Playing the Indian Card

Wednesday, January 10, 2024

Cry for Me, Argentina

 


Cardinal Victor Manuel Fernandez, prefect of the dicastery for the faith, is currently a subject of controversy for a book he wrote in 1998, now suppressed, recently discovered: Mystical Passion: Spirituality and Sensuality. It is being condemned by traditional Catholics as pornographic. 

The matter is complicated, because romantic or erotic love has always been used as a metaphor for divine love. You see this in Song of Solomon, in the Bible: 

“I am a wall, and my breasts are like towers. Thus I have become in his eyes like one bringing contentment.”

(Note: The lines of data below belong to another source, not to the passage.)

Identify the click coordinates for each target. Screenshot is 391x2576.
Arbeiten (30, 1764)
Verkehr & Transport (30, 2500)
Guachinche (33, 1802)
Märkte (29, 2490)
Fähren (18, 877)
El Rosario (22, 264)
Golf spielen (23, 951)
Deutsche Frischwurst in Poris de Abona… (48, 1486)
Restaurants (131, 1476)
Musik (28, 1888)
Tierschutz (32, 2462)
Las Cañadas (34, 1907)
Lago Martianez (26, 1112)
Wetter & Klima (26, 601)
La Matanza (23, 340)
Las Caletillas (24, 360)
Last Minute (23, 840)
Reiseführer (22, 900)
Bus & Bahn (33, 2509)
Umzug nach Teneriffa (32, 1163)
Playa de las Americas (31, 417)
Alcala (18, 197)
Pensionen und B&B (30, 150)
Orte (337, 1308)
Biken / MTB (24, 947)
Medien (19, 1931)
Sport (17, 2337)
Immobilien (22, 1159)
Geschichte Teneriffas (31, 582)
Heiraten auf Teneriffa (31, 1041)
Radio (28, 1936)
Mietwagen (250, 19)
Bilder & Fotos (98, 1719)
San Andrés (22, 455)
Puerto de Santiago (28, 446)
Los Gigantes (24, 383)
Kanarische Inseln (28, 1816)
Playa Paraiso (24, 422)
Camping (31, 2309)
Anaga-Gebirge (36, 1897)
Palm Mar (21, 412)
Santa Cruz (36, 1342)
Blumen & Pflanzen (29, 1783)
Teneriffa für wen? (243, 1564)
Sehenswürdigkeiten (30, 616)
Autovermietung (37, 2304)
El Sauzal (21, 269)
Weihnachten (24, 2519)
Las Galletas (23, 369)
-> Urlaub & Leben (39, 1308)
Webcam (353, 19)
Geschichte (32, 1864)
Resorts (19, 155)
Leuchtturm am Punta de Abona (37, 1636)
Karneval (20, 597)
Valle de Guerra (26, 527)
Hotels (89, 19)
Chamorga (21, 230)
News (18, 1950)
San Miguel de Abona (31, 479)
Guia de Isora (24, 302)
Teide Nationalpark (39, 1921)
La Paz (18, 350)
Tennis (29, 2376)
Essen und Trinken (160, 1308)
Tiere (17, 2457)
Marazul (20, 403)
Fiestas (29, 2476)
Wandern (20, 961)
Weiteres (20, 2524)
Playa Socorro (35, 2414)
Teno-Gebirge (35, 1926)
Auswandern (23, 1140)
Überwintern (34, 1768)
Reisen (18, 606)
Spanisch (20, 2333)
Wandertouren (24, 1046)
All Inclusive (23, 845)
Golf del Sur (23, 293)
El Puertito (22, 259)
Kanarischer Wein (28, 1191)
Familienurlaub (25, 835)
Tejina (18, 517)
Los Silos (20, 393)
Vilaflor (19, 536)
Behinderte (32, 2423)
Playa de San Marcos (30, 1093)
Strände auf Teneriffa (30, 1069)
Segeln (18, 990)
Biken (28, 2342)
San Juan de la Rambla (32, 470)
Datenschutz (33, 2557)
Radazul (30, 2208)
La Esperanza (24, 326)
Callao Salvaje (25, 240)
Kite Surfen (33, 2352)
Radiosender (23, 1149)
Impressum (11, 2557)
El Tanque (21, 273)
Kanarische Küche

“I” in this case being the soul seeking union with God. God seeks an intimate relationship with each of us, a relationship comparable to that between a man and woman in love. But note how obviously this is a metaphoric, not a literal, statement: breasts=towers; “Like one.”

Saint John of the Cross uses similar imagery in “The Dark Night of the Soul”: 

“O, night that hast united
The lover with His beloved,
And changed her into her love.”

Again, obviously metaphor: night is personified; the unnamed lover represents love itself. 

And there is the entire Medieval tradition of “romance.” Even if commonly misconstrued, the love of the knight for his maiden is always a metaphor for divine love. The unfortunate result of this has been that, in the West, erotic love has been falsely given some of the numinousness of divine love in the popular imagination, resulting in an unfortunate and unhealthy preoccupation with finding a perfect mate and deriving some profound satisfaction from the sex act.

In Hinduism, the same point is made in the beautiful Krishna-Radha cycle: the soul is attracted to God as young girls are attracted to a handsome boy.

So Fernandez’s book might only have been more of this. Literal-minded critics were perhaps merely misunderstanding this longstanding metaphor. I had to read it for myself.

But it is not so. Granted, Fernandez and his supporters draw on this tradition, as if they are doing the same thing. But it is Fernandez who is being literal-minded. When he speaks of “love,” he means physical orgasm. He seems unaware of any other sort of love, beyond physical pleasure.

He gets specific and clinical, for example, discussing the female sex organs and how they are stimulated. And he speaks of orgasm as a sacrament: 

“If God can be present at that level of our existence, he can also be present when two human beings love each other and reach orgasm; and that orgasm, experienced in the presence of God, can also be a sublime act of worship to God. … God loves man’s happiness, therefore, it is also an act of worship to God to experience a moment of happiness.”

Nor need those two human beings be married or of opposite sexes, for this to be true: “the person [experiencing grace] can do things that are objectively sinful, without being guilty, and without losing the grace of God or the experience of his love.”

It has to be alarming that someone with such views is not only a Catholic priest, but a Bishop, a Cardinal, and actually in charge of the Holy Office, vetting the faith of the Church. It illuminates the current drive by the Vatican to approve the blessing of divorced and same sex couples.

The Vatican is no longer Catholic; or religious in any sense.